Peter Robinson has warned that there can be no deal at Stormont until we know what will happen with tax credits - and there are just 10 days left to make an agreement.

The five biggest parties have been in negotiations for almost six weeks about the budget and welfare reform as well as past and present paramilitary activity.

"We are coming to the vital stage, the endgame," the DUP leader told journalists.

He added: "It is my view that if we cannot reach agreement then the process itself will be terminated."

Sources close to the talks say that next week Mr Robinson hopes to travel to Downing Street to meet the Prime Minister or the Chancellor to put the need for more money to them.

He may be accompanied by Mr McGuinness who said on Wednesday that the talks had to be settled within days, not weeks.

Sinn Fein had previously tended to regard deadlines as artificial and this moved him onto Mr Robinson's ground.

Much of the dispute is over welfare reform. Changes were made in Britain which save money but reduce benefits with the result that Sinn Fein and the SDLP blocked them.

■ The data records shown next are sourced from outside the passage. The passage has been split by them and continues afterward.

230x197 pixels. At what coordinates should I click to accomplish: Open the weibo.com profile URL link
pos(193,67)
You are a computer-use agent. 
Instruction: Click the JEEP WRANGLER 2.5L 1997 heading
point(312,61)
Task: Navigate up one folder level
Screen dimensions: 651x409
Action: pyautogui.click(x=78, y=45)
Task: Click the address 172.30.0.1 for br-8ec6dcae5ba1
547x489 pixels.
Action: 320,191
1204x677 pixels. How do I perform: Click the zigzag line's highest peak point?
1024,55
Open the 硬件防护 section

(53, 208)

We have been fined £10m a week since to reclaim the extra payments. The Stormont House Agreement, concluded last year, took account of this but Sinn Fein pulled out of it when it became clear that Mr Osborne, the Chancellor, planned to cut £12bn more from welfare.

Tax credits are a benefit paid to working families which Mr Osborne tried to cut but was defeated in the House of Lords.

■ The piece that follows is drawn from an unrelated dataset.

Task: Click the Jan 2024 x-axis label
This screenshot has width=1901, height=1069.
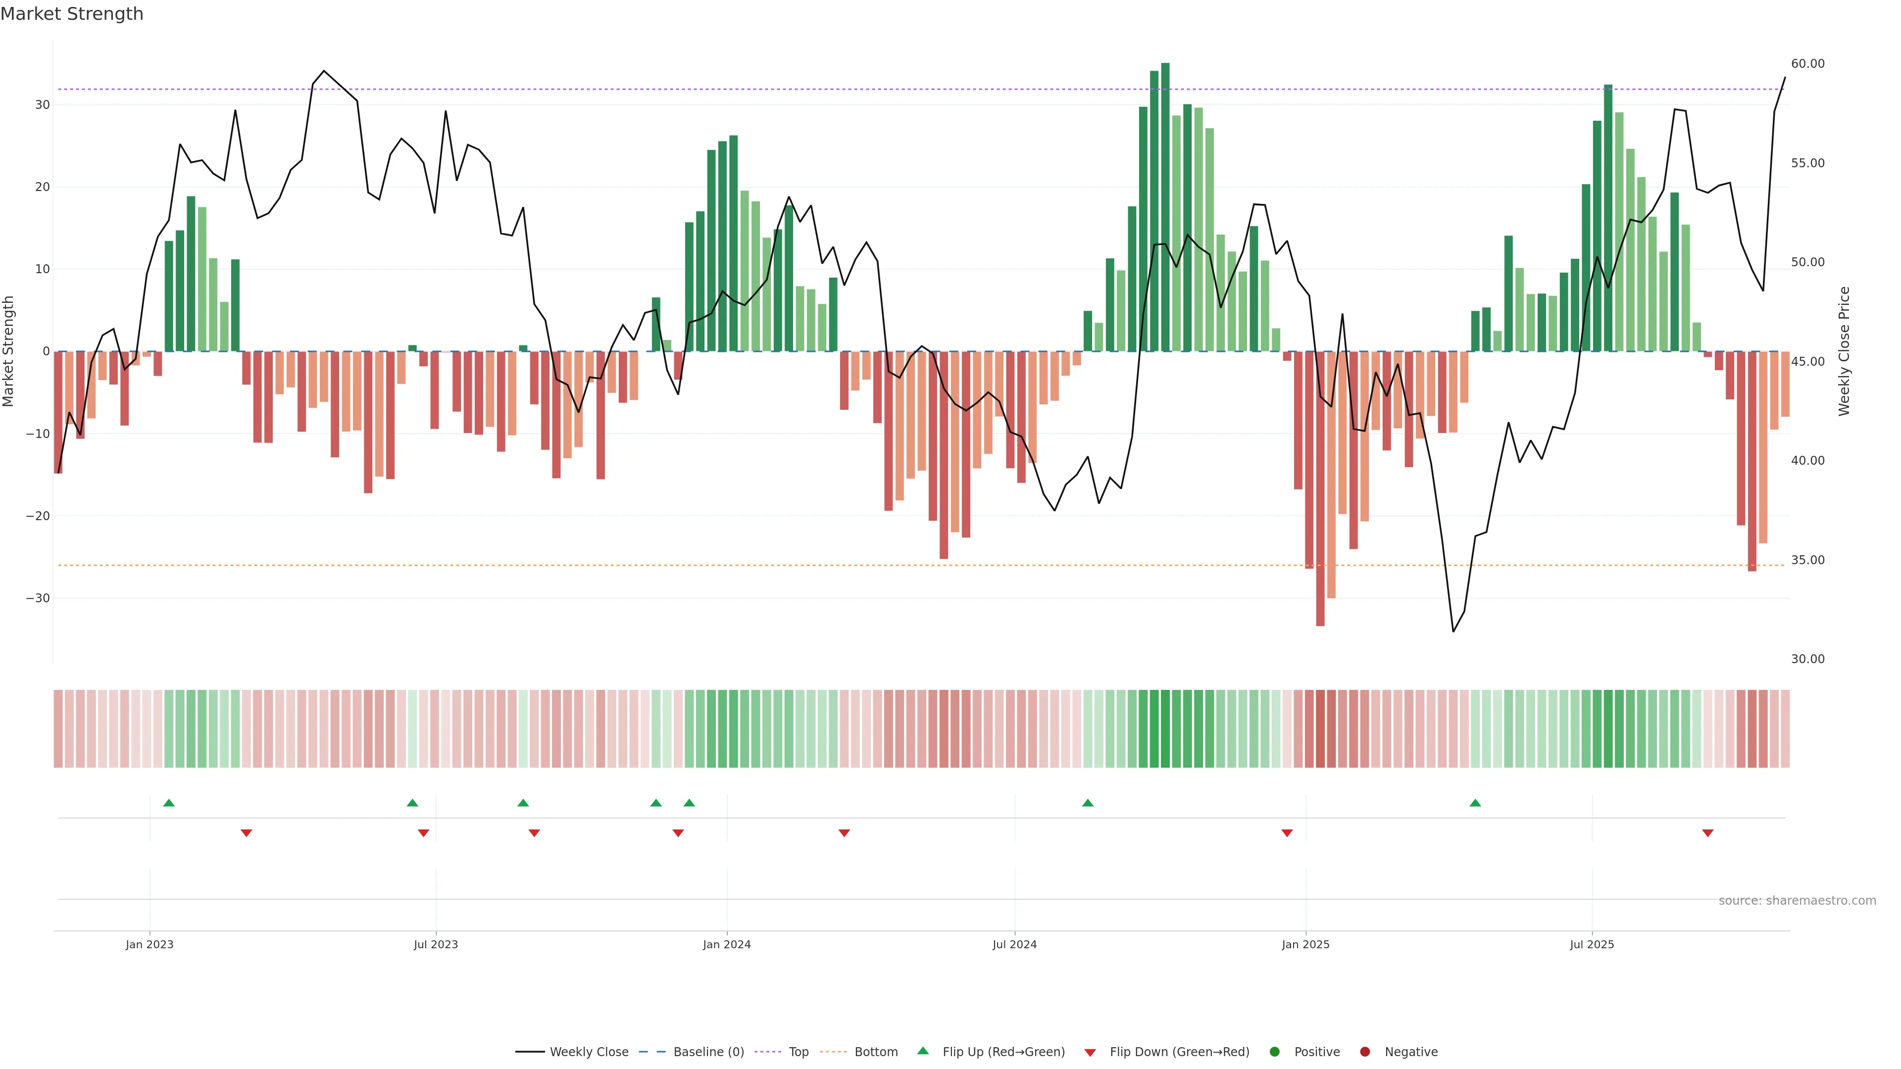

He will present revised proposals in an autumn statement on November 25.

The DUP is moving onto Sinn Fein's ground in seeking "future proofing" against benefit cuts. Mr Robinson explained: "We made the Stormont House Agreement with the situation as it then related to us. Since then, there have been other changes, particularly changes relating to working tax credits.

"I am not sure if it is generally known within the media, and indeed the population, the massive impact that that will have here in Northern Ireland.

"We have over 100,000 families who are relying on tax credits in order to remain in work."

He stated bluntly "that cannot be allowed to proceed and looking at the issues... I don't feel that it is sufficient to simply resolve welfare 1 issues (that is ones that existed last year). I think that we have to deal with the up-to-date situation and look at what is likely to happen in terms of those recipients of tax credits."

Theresa Villiers (left), the Secretary of State, welcomed the continued engagement and urged speed.

"It is essential a successful conclusion is reached very soon," she said.